在本研究論文中,我們提出字串圖形結構與字串特徵值兩種錯誤資料偵測方法。前者是透過圖形結構比對各資料內字元及字元間關聯,接著由公式計算出每筆資料的比對分數,藉由分數高低可判斷是否為錯誤資料;後者則是利用字串特徵值,來描述字串外表特徵,再透過SVM和C4.5機器學習分類方法歸納出決策樹,進而分類正確與錯誤二元資料。而此兩種偵測方法的差異在於前者隱含了圖學理論之節點位置與鄰點概念,直接比對原始字串內容;後者則是將原始字串轉換成特徵數值,進行分類等動作。
在實驗方面,我們以「總統府人事任免公報」之資訊擷取成果資料庫作為測試資料。實驗結果顯示,本研究所提出的錯誤偵測方法可以有效偵測出不合格的值組,不但能節省驗證資料所花費的成本,甚至可確保高資料品質的資訊擷取成果產出,促使資訊擷取技術更廣泛的實際應用。 / Given a targeted subject and a text collection, information extraction techniques provide the capability to populate a database in which each record entry is a subject instance documented in the text collection.

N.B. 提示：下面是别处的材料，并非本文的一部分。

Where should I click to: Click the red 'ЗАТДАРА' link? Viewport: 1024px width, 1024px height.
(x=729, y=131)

However, even with the state-of-the-art IE techniques, IE task results are expected to contain errors. Manual error detection and correction are labor intensive and time consuming. This validation cost remains a major obstacle to actual deployment of practical IE applications with high validity requirement.

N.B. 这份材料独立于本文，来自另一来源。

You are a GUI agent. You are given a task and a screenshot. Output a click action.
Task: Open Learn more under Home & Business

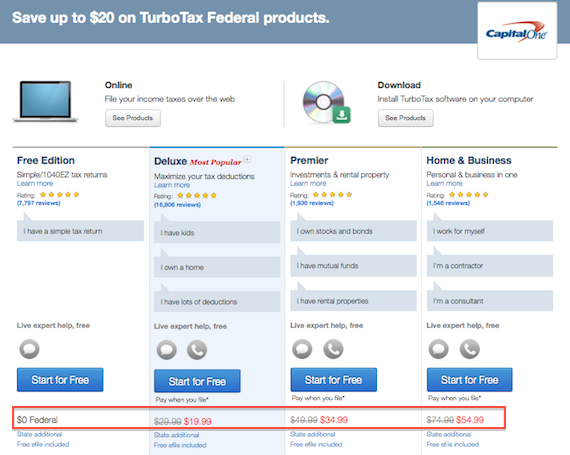(445, 184)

In this paper, we propose string graph structure and string feature-based methods. The former takes advantage of graph structure to compare characters and the relation between characters. Next step, we count the corresponding score via formula, and then the scores are takes to estimate the data correctness. The latter uses string features to describe a certain characteristics of each string, after that decision tree is generated by the C4.5 and SVM machine learning algorithms. And then classify the data is valid or not. These two detection methods have the ability to describe the feature of data and verify the correctness further. The difference between these two methods is that, we deal with string of row data directly in the previous method. Besides, it indicates the concept of node position and neighbor node in graphic theory. By contrast, the row string was transformed into feature value, and then be classified in the latter method.

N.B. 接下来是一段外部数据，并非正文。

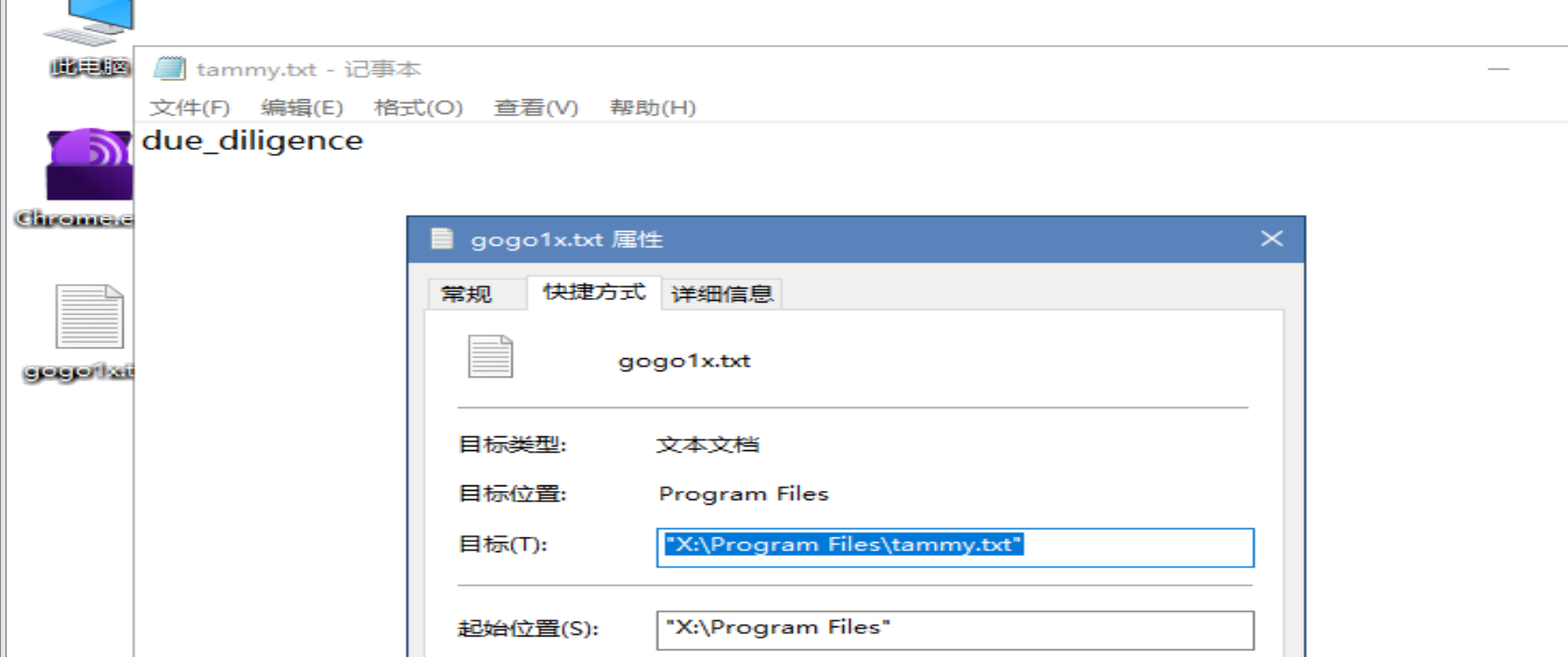Select the 快捷方式 tab
Viewport: 1568px width, 657px height.
point(594,292)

In our experiments, we use IE task results of government personnel directives as test data. We conducted experiments to verify that effective detection of IE invalid values can be achieved by using the string graph structure and string feature-based methods. The contribution of our work is to reduce validation cost and enhance the quality of IE results, even provide both analytical and empirical evidences for supporting the effective enhancement of IE results usability as well.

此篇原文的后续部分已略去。